#### [Reading passage]
------------------------------------------------

There is some regret over yesterday’s post. Everyone I told about it has either said nothing or been supportive, which is a good thing, I guess. Mostly I just feel like I was a bit too… Well… Honest. I’m a private person with no real desire to be open, so to have a massive essay detailing personal struggles when I wasn’t really someone who liked that sort of thing is very, very disconcerting.

Let’s talk about something else.

Yesterday – after awkward blogging – I made chili con carne. It was pretty amazing, but the serving I made for myself ended up being around five times bigger than I could possibly eat. The bright side is I now have three lunches over the next week sorted, which cuts down on Macca’s.

On that note (?) my friend is using a gib in her shoot. It’s fairly cool, and I hope we get to use it in our show (story for another time).

I really want my gum right now, but the camera’s rolling and my bag isn’t with me. I’m supposed to be in a cafe and I don’t want to draw attention by getting up.

------------------------------------------------

#### [Complete the following]
a – Swap "gum" for "water" in the blog post between "I really want" and "by getting up.", inclusive.
b – In the blog post, how many lunches over the next week does the extra chili con carne cover?
c – List every object or place named in the last paragraph of the blog post.
The data after this point are separate from the blog post.

#### [Extracted data]
------------------------------------------------

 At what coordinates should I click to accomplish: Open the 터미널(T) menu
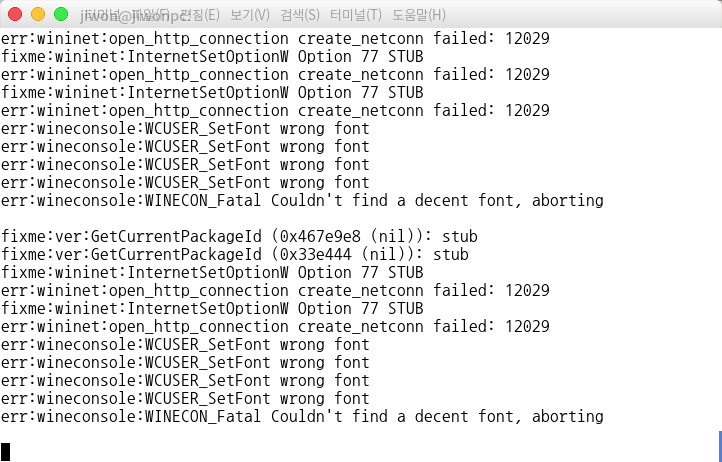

------------------------------------------------

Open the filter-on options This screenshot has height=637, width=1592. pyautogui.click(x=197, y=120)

------------------------------------------------

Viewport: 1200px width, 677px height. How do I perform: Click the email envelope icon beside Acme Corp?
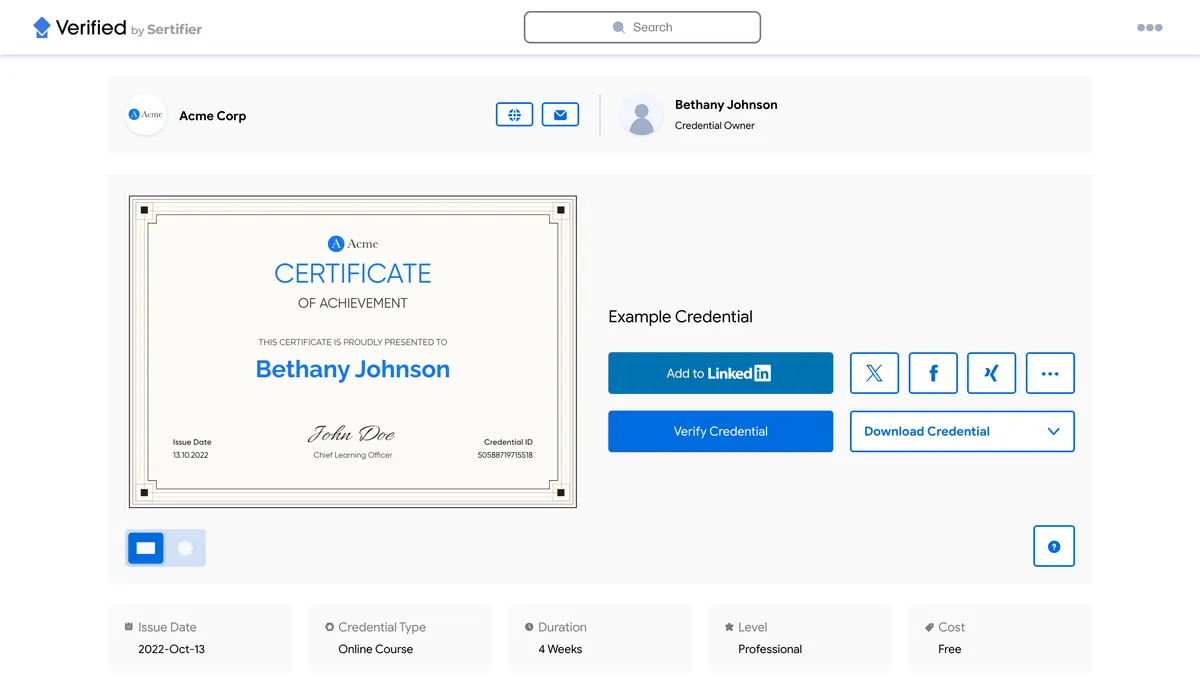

------------------------------------------------

#### [Answer list]
a –
I really want my water right now, but the camera’s rolling and my bag isn’t with me. I’m supposed to be in a cafe and I don’t want to draw attention by getting up.

b – Three.

c – gum, camera, bag, cafe